Summary
Between 03:00 UTC and 05:20 UTC on 28th March, a large increase in duplicate webhook notifications led to webhook queues starting to grow.
Webhook events created between 05:20 and 09:37 were stalled due to the message queue becoming completely congested and were therefore not delivered; delivery of these queued webhooks resumed at 12:10 and were fully cleared by 13:30.
All new events from 09:37 were processed as normal.
Root Causes
We ran into a quota limit imposed by our cloud provider for the maximum size of messages queued.

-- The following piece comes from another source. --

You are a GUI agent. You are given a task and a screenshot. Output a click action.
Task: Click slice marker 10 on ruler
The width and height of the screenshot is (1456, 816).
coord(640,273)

This was caused by a combination of:
- An unusually high volume of duplicated webhooks messages; and
- The configuration of our retry strategy.
All webhooks messages were being processed via a single queue; to overcome the quota limit, a secondary queue was required to allow new messages to be processed.

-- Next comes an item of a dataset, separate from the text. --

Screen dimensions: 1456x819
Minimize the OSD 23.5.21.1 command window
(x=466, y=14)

The retry process was preventing previously queued messages from being cleared; hence, retries were temporarily suspended to resume processing.
Timeline
- 28/03/2024 03:00 UTC: Webhook events began to get congested, leading to a gradual degradation in webhook processing.
- 28/03/2024 04:08 UTC: Monitoring alerted on-call to a build-up in queued webhook events, and an engineer began investigating.

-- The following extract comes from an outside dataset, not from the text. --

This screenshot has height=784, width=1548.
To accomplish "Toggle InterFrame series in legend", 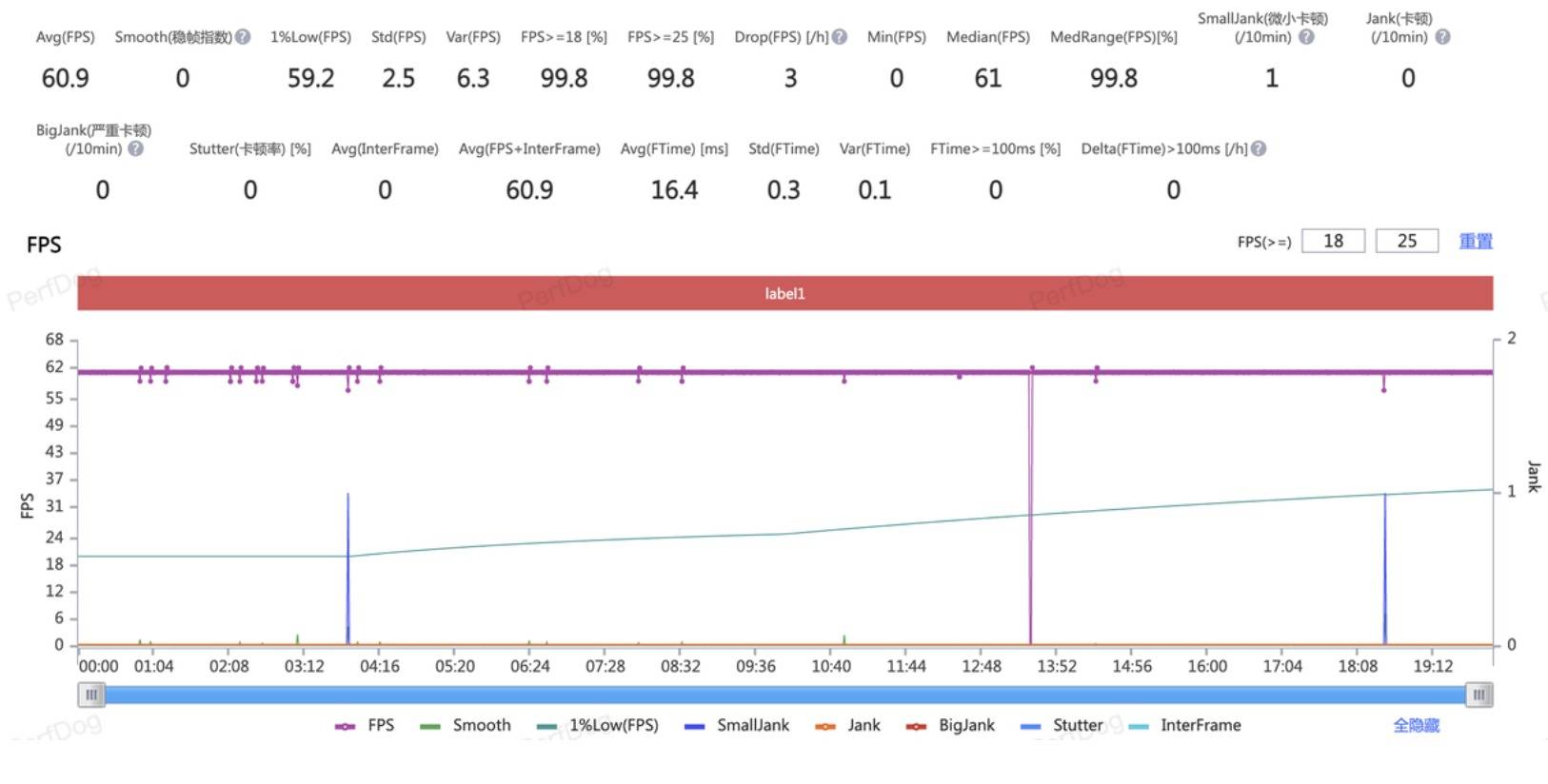I will tap(1184, 725).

- 28/03/2024 04:20-04:55 UTC: The webhook service was scaled up, but this did not resolve the problem.
- 28/03/2024 05:20 UTC: In-flight message quota is reached and no delivery for newly created events.
- 28/03/2024 08:25 UTC: AWS were contacted to increase in-flight message quota.
- 28/03/2024 08:30 UTC: It was determined that a secondary queue, inheriting an increased quota, would be required to unblock new webhook deliveries.
- 28/03/2024 09:37 UTC: Secondary queue deployed, unblocking new webhook deliveries; in the mean time, engineers continue to work on a solution for events generated between 05:20 to 09:37.
- 28/03/2024 12:10 UTC: Retries were temporarily suspended to resolve delivery of the queued webhook events generated between 05:20 to 09:37.
- 28/03/2024 13:30 UTC: All queued webhooks cleared.
Remedies
- Additional monitoring to alert on-call when approaching queue quota limits (DONE).
- Move webhook retries to a dedicated secondary queue to avoid blocking new events from being processed (ETA: April 2024).
- Introduce filtering to discard duplicate messages, to avoid redundant queue expansion (ETA: April 2024).